Comme je suis plutôt d'humeur fainéante en cette fin de week-end, voici en guise d'introduction le texte du courriel d'accompagnement :

"Faire le tour de soi", vraiment ?
Quand on a pratiqué la course horaire (activité perverse qui consiste à tourner en rond sur un circuit plus ou moins distrayant pendant un nombre fixe d'heures dans le but de parcourir le plus grand nombre de kilomètres...), il serait indélicat de ne pas faire un effort, fût-il de dernière minute (ou presque) pour contribuer..."

Faire le tour de soi.

Douze heures.

Douze heures que je tourne en compagnie d’une cinquantaine d’énergumènes autour d’un pâté de maisons cossues de ce village des Yvelines, le long d’un circuit d’un peu plus de mille mètres. Je sais l’avoir parcouru plus de quatre vingt dix fois depuis ce matin, et je commence à sérieusement fatiguer.

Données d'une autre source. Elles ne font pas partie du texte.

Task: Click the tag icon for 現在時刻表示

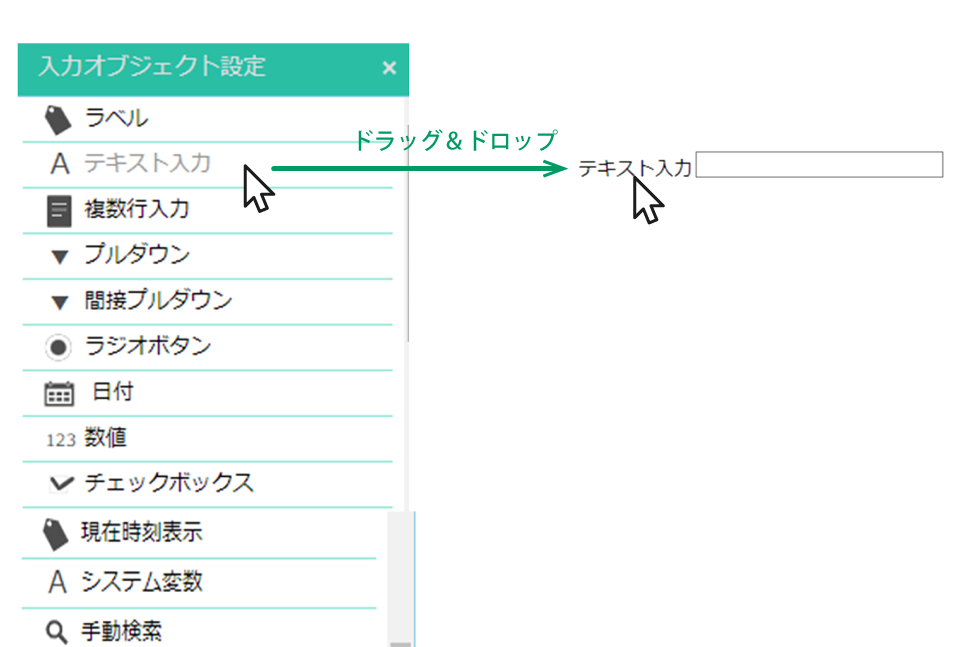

Un peu plus de douze heures derrière moi, un peu moins de douze heures devant, il m’est plus facile maintenant de m’accrocher à ce reliquat en diminution constante.

Je commence à fatiguer, j’ai produit plus d’endorphines que mon cerveau peut en absorber et la surdose menace. La nuit a fini par tomber, chaque tour dure un peu plus longtemps et repartir de chaque arrêt à la table de ravitaillement est de plus en plus laborieux.

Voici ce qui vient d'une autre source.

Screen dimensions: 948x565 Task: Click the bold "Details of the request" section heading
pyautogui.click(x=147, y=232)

Avec la nuit, les enfants ont rangé leur vélos et déserté les rues.

Bientôt, ce seront les échos des soirées barbecue qui vont s’éteindre.

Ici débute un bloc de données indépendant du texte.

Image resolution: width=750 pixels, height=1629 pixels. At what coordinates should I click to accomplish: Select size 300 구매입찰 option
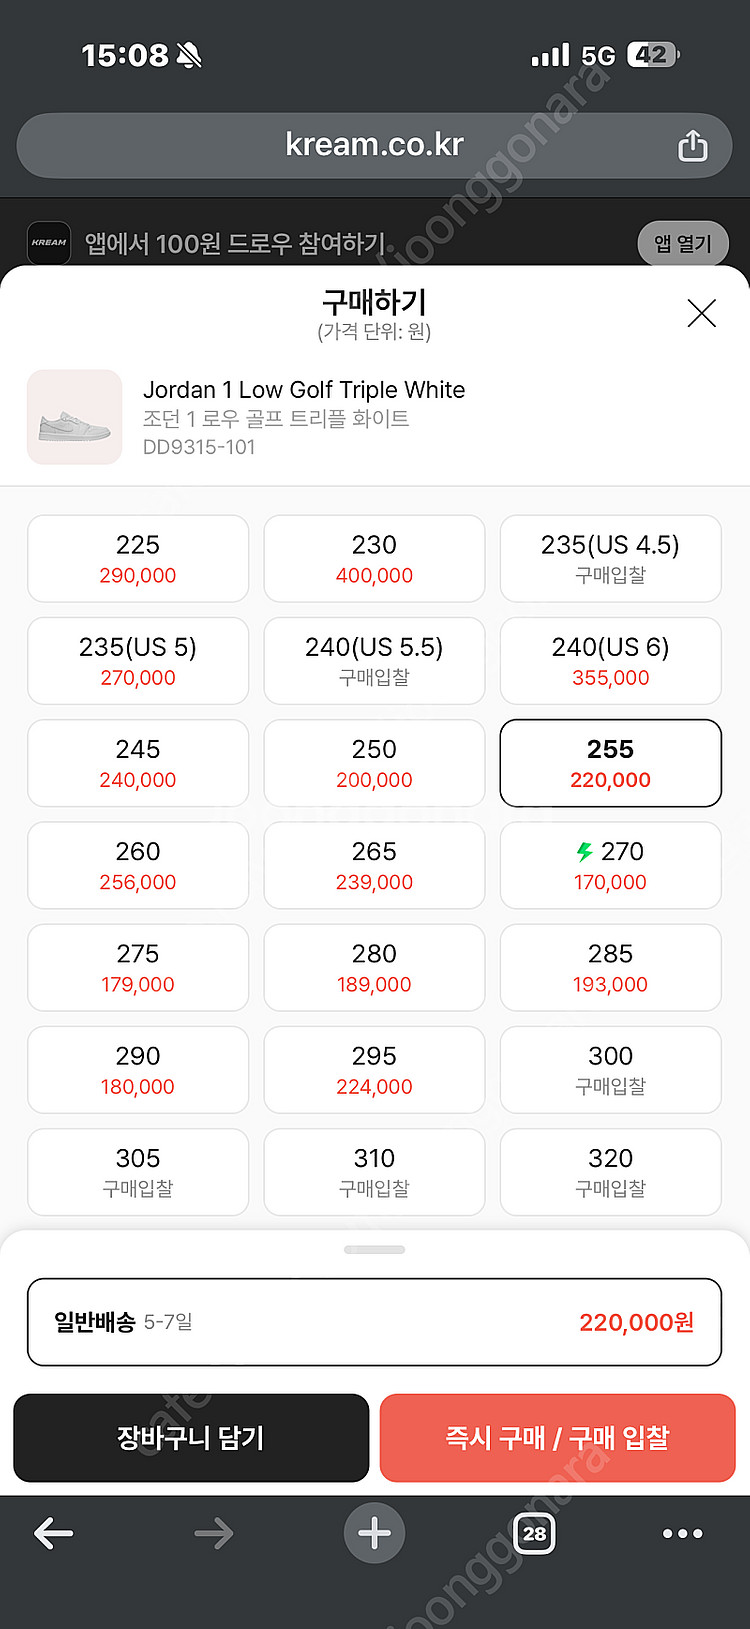[610, 1070]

Bientôt, la vraie nuit de la circadie sera là, et malgré les autres zombies du circuit, je serai de plus en plus seul, seul avec mes idées décousues, mes ampoules, mes tendons douloureux, et je traînerai ma foulée hasardeuse et ma mélancolie grandissante sur ces mille trente mètres de bitume dont je commence à connaître chaque nid de poule.

J’attends comme je redoute cette malédiction ou ce charme de la course horaire, ce cœur de nuit où, jusqu’à ce que le levant s’éclaircisse, je suis seul avec mes regrets et mes espoirs, indifférent maintenant au tableau électronique qui égrène les tours.

Fidèle – ou prisonnier – de cette revendication de l’ultra endurance qui fait de chacun son plus redoutable adversaire, je me perdrai dans chaque tour du circuit qui s’est fait métaphore du tour de soi.